Back in April, just as I had crash landed to the ground and serendipitously found a great ME/CFS doctor, there was a little symposium in Bethesda, Maryland at the National Institute of Health.
It was sponsored by the The Office of Research on Women’s Health, and a couple of big ABC organizations, the aforementioned NIH along with the HHS. This was all a big government-funded shindig with another outfit called the The Trans-NIH ME/CFS Research Working Group where they took thought-leaders from different NIH medical disciplines and gathered them all in one place to see what they think about us folks.
The seminar report is big and hefty, and I would hope that some wonderful PhD out there will help us all understand VDR Polymorphisms and Xenotropic murine leukemia virus related viruses (for instance) in a way that won’t make what is left of our collective brain shrivel. If you’re out there, please hollaback.

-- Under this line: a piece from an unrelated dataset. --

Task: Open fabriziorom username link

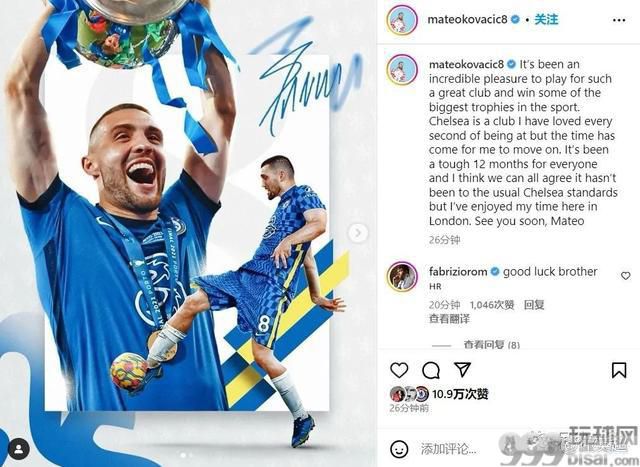Action: pos(458,271)
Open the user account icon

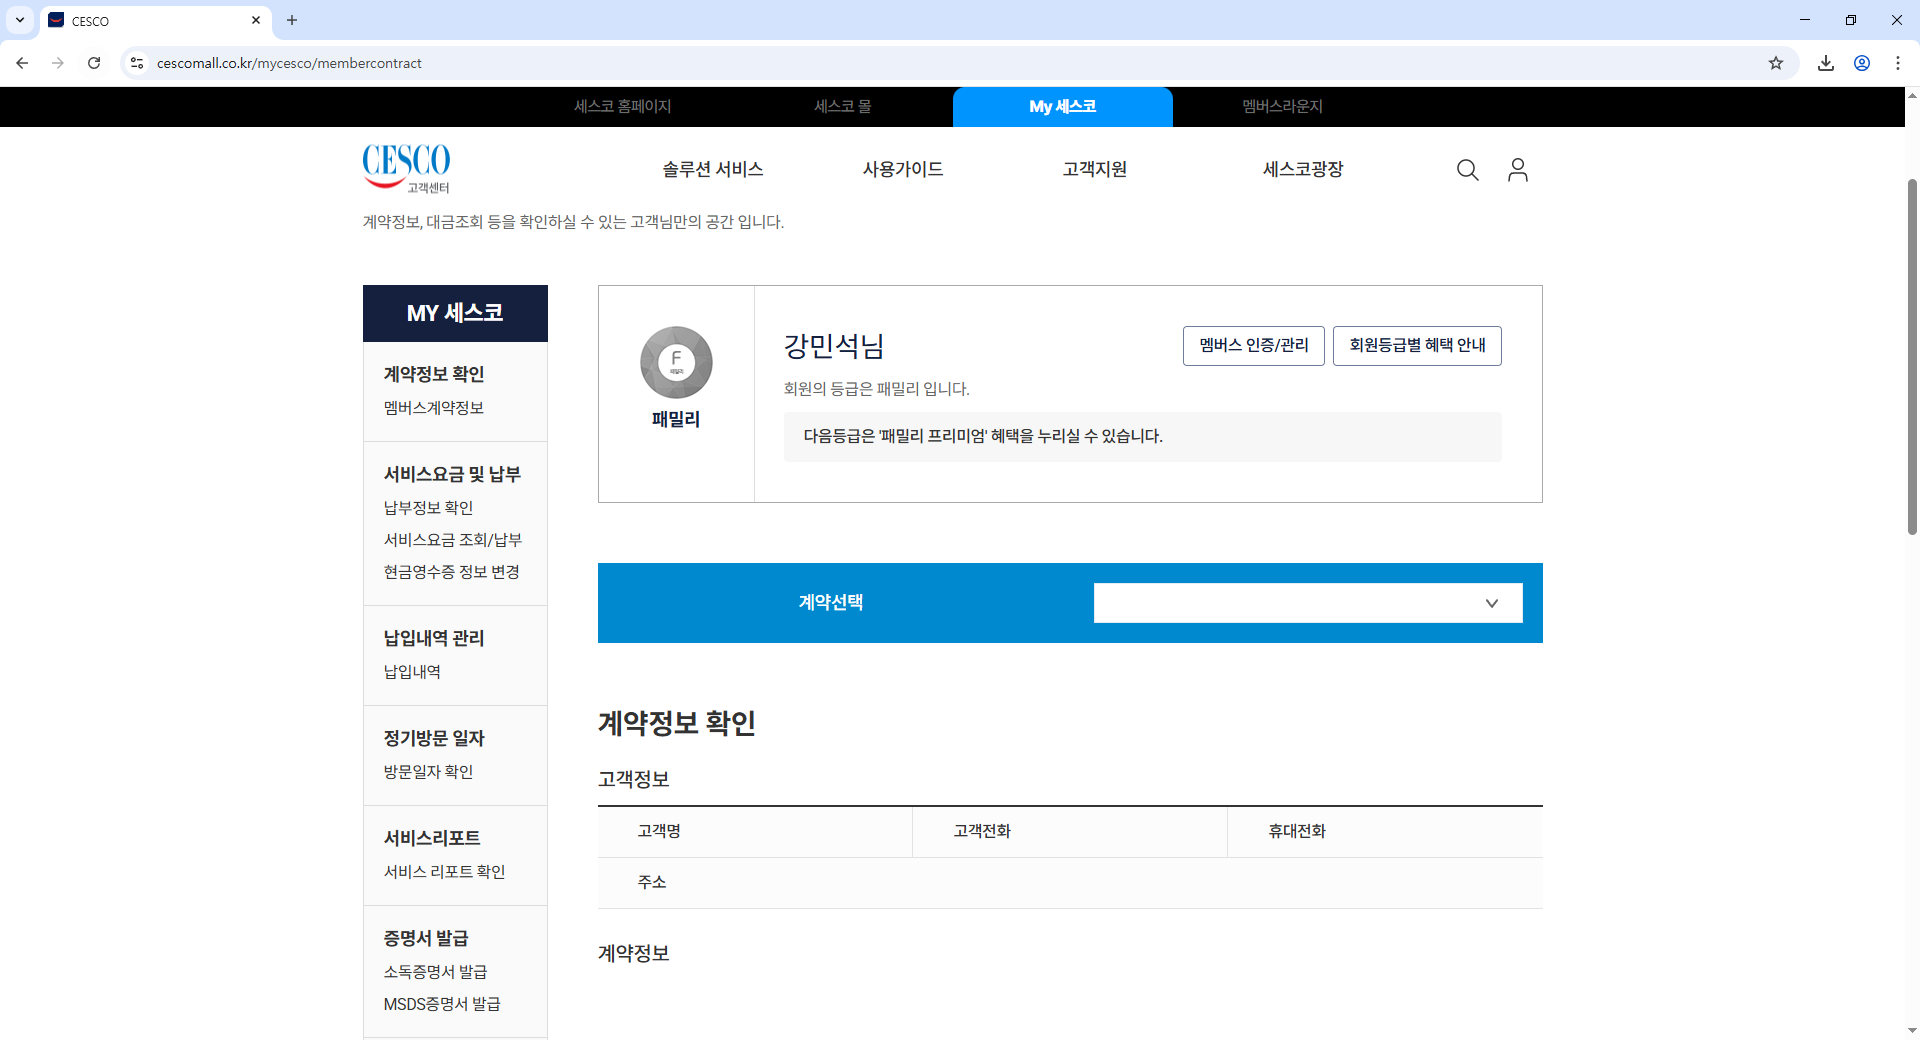point(1517,170)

So without further adieu, the news as I see it;
Can we figure out how to describe fatigue? Now I can get a visual in regards to how unwieldy and un-navigable this boat could be to steer, but seriously. Anyone who has CFS/ME has their eyeballs glued to the heavens when the word fatigue is uttered even faintly two area codes away. It needs to be codified with real world symptoms rather than with that broad based single noun being fatigue. We need that so that we can get true patient subsets that have infectious etiology(ies). Using the word fatigue alone is too simple, especially when you feel like exercising or working and for sure you aren’t depressed. That’s not fatigue. That is something else, and it’s our job as patients to help our doctors understand what that is. No matter what.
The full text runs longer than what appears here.